##### RECORDS FOR THE TASK #####

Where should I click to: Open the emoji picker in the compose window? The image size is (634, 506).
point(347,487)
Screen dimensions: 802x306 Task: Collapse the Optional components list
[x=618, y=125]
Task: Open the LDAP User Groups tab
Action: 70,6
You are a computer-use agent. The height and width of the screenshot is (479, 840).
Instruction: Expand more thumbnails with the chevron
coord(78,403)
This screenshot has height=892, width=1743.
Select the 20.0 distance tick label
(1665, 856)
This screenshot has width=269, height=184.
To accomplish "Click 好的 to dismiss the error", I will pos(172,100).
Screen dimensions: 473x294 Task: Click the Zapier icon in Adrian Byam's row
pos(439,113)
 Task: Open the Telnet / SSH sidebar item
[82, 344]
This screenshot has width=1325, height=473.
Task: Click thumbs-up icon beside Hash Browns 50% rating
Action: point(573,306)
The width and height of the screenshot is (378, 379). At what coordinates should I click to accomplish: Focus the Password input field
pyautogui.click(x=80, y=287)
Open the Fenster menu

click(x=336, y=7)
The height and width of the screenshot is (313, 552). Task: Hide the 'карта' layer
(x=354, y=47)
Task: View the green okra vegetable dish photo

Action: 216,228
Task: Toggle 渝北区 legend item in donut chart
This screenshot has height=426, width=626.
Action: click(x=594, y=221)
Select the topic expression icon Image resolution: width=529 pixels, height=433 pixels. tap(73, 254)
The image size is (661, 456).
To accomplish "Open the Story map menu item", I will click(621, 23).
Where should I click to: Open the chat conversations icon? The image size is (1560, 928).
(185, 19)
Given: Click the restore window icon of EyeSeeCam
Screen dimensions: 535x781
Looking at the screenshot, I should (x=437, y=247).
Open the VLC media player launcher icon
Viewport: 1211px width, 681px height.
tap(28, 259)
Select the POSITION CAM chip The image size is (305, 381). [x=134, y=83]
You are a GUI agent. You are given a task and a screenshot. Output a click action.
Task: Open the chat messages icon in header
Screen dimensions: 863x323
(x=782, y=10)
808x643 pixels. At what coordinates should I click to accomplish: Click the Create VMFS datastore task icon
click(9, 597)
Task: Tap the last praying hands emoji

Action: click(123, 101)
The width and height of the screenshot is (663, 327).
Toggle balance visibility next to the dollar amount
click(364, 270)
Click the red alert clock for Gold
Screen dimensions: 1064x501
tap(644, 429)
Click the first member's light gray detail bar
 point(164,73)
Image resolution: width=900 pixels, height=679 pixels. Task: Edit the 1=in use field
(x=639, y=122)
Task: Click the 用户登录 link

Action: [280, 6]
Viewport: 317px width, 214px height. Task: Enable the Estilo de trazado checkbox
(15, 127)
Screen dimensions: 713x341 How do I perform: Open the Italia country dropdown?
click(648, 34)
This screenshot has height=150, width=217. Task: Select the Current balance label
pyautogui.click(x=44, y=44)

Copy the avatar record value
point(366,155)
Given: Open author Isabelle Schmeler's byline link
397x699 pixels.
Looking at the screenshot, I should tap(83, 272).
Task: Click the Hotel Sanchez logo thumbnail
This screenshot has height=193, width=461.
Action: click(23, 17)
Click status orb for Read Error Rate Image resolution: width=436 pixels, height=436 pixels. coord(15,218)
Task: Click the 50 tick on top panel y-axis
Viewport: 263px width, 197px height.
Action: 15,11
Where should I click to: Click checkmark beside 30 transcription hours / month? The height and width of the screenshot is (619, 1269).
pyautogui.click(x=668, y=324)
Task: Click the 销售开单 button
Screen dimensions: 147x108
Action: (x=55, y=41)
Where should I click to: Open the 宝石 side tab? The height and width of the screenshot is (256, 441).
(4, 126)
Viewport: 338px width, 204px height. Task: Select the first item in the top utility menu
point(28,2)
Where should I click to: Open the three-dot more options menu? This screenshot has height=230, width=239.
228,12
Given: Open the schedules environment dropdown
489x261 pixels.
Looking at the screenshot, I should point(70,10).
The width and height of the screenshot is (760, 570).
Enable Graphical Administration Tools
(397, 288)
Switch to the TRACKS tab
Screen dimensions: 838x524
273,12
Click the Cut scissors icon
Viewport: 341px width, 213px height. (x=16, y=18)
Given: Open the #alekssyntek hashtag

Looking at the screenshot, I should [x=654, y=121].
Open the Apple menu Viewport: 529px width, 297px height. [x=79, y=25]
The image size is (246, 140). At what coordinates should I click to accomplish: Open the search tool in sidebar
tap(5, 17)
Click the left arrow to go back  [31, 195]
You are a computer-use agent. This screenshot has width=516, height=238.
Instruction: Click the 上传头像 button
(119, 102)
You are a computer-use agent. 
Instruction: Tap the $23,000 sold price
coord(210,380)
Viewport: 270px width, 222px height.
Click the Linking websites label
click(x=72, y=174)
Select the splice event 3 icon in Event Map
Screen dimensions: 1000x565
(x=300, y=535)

#####

EXERCISE DESCRIPTION
Line by line, retype the data exactly as written.

RESPONSE
Where should I click to: Open the emoji picker in the compose window? The image size is (634, 506).
point(347,487)
Screen dimensions: 802x306 Task: Collapse the Optional components list
[x=618, y=125]
Task: Open the LDAP User Groups tab
Action: 70,6
You are a computer-use agent. The height and width of the screenshot is (479, 840).
Instruction: Expand more thumbnails with the chevron
coord(78,403)
This screenshot has height=892, width=1743.
Select the 20.0 distance tick label
(1665, 856)
This screenshot has width=269, height=184.
To accomplish "Click 好的 to dismiss the error", I will pos(172,100).
Screen dimensions: 473x294 Task: Click the Zapier icon in Adrian Byam's row
pos(439,113)
 Task: Open the Telnet / SSH sidebar item
[82, 344]
This screenshot has width=1325, height=473.
Task: Click thumbs-up icon beside Hash Browns 50% rating
Action: point(573,306)
The width and height of the screenshot is (378, 379). At what coordinates should I click to accomplish: Focus the Password input field
pyautogui.click(x=80, y=287)
Open the Fenster menu

click(x=336, y=7)
The height and width of the screenshot is (313, 552). Task: Hide the 'карта' layer
(x=354, y=47)
Task: View the green okra vegetable dish photo

Action: 216,228
Task: Toggle 渝北区 legend item in donut chart
This screenshot has height=426, width=626.
Action: click(x=594, y=221)
Select the topic expression icon Image resolution: width=529 pixels, height=433 pixels. tap(73, 254)
The image size is (661, 456).
To accomplish "Open the Story map menu item", I will click(621, 23).
Where should I click to: Open the chat conversations icon? The image size is (1560, 928).
(185, 19)
Given: Click the restore window icon of EyeSeeCam
Screen dimensions: 535x781
Looking at the screenshot, I should (x=437, y=247).
Open the VLC media player launcher icon
Viewport: 1211px width, 681px height.
tap(28, 259)
Select the POSITION CAM chip The image size is (305, 381). [x=134, y=83]
You are a GUI agent. You are given a task and a screenshot. Output a click action.
Task: Open the chat messages icon in header
Screen dimensions: 863x323
(x=782, y=10)
808x643 pixels. At what coordinates should I click to accomplish: Click the Create VMFS datastore task icon
click(9, 597)
Task: Tap the last praying hands emoji

Action: click(123, 101)
The width and height of the screenshot is (663, 327).
Toggle balance visibility next to the dollar amount
click(364, 270)
Click the red alert clock for Gold
Screen dimensions: 1064x501
tap(644, 429)
Click the first member's light gray detail bar
 point(164,73)
Image resolution: width=900 pixels, height=679 pixels. Task: Edit the 1=in use field
(x=639, y=122)
Task: Click the 用户登录 link

Action: [280, 6]
Viewport: 317px width, 214px height. Task: Enable the Estilo de trazado checkbox
(15, 127)
Screen dimensions: 713x341 How do I perform: Open the Italia country dropdown?
click(648, 34)
This screenshot has height=150, width=217. Task: Select the Current balance label
pyautogui.click(x=44, y=44)

Copy the avatar record value
point(366,155)
Given: Open author Isabelle Schmeler's byline link
397x699 pixels.
Looking at the screenshot, I should tap(83, 272).
Task: Click the Hotel Sanchez logo thumbnail
This screenshot has height=193, width=461.
Action: click(23, 17)
Click status orb for Read Error Rate Image resolution: width=436 pixels, height=436 pixels. coord(15,218)
Task: Click the 50 tick on top panel y-axis
Viewport: 263px width, 197px height.
Action: 15,11
Where should I click to: Click checkmark beside 30 transcription hours / month? The height and width of the screenshot is (619, 1269).
pyautogui.click(x=668, y=324)
Task: Click the 销售开单 button
Screen dimensions: 147x108
Action: (x=55, y=41)
Where should I click to: Open the 宝石 side tab? The height and width of the screenshot is (256, 441).
(4, 126)
Viewport: 338px width, 204px height. Task: Select the first item in the top utility menu
point(28,2)
Where should I click to: Open the three-dot more options menu? This screenshot has height=230, width=239.
228,12
Given: Open the schedules environment dropdown
489x261 pixels.
Looking at the screenshot, I should point(70,10).
The width and height of the screenshot is (760, 570).
Enable Graphical Administration Tools
(397, 288)
Switch to the TRACKS tab
Screen dimensions: 838x524
273,12
Click the Cut scissors icon
Viewport: 341px width, 213px height. (x=16, y=18)
Given: Open the #alekssyntek hashtag

Looking at the screenshot, I should [x=654, y=121].
Open the Apple menu Viewport: 529px width, 297px height. [x=79, y=25]
The image size is (246, 140). At what coordinates should I click to accomplish: Open the search tool in sidebar
tap(5, 17)
Click the left arrow to go back  [31, 195]
You are a computer-use agent. This screenshot has width=516, height=238.
Instruction: Click the 上传头像 button
(119, 102)
You are a computer-use agent. 
Instruction: Tap the $23,000 sold price
coord(210,380)
Viewport: 270px width, 222px height.
Click the Linking websites label
click(x=72, y=174)
Select the splice event 3 icon in Event Map
Screen dimensions: 1000x565
(x=300, y=535)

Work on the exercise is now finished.